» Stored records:
_ _ _ _ _ _ _

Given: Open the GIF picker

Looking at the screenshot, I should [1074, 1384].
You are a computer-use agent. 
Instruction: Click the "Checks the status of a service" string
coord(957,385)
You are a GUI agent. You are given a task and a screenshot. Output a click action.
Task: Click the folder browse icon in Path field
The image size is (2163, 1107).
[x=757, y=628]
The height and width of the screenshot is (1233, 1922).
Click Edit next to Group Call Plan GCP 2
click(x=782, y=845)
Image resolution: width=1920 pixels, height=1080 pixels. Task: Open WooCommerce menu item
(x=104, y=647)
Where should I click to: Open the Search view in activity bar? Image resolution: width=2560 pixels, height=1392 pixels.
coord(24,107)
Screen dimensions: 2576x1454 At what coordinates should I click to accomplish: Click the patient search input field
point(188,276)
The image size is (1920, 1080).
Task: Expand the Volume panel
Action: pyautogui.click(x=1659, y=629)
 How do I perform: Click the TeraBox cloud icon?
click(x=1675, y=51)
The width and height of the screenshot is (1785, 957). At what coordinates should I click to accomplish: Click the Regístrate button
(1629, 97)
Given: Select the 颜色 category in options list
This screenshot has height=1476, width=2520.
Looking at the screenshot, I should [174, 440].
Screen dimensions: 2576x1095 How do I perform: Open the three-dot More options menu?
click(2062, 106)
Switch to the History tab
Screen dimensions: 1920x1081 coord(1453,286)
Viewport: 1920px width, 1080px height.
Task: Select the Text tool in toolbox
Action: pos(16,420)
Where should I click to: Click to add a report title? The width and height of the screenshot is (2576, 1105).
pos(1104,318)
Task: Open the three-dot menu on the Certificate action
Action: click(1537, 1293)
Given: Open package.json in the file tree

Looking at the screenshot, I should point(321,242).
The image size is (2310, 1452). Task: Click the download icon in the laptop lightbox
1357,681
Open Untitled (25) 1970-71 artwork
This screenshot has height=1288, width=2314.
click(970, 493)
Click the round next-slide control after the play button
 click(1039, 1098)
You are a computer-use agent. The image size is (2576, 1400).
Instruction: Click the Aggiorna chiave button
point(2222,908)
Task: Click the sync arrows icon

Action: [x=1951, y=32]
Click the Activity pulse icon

_ _ _ _ _ _ _

» Activity: Search the records above for "agent" and copy every line that has it.

» Response to this task:
You are a computer-use agent. 
You are a GUI agent. You are given a task and a screenshot. Output a click action.
You are a computer-use agent. The image size is (2576, 1400).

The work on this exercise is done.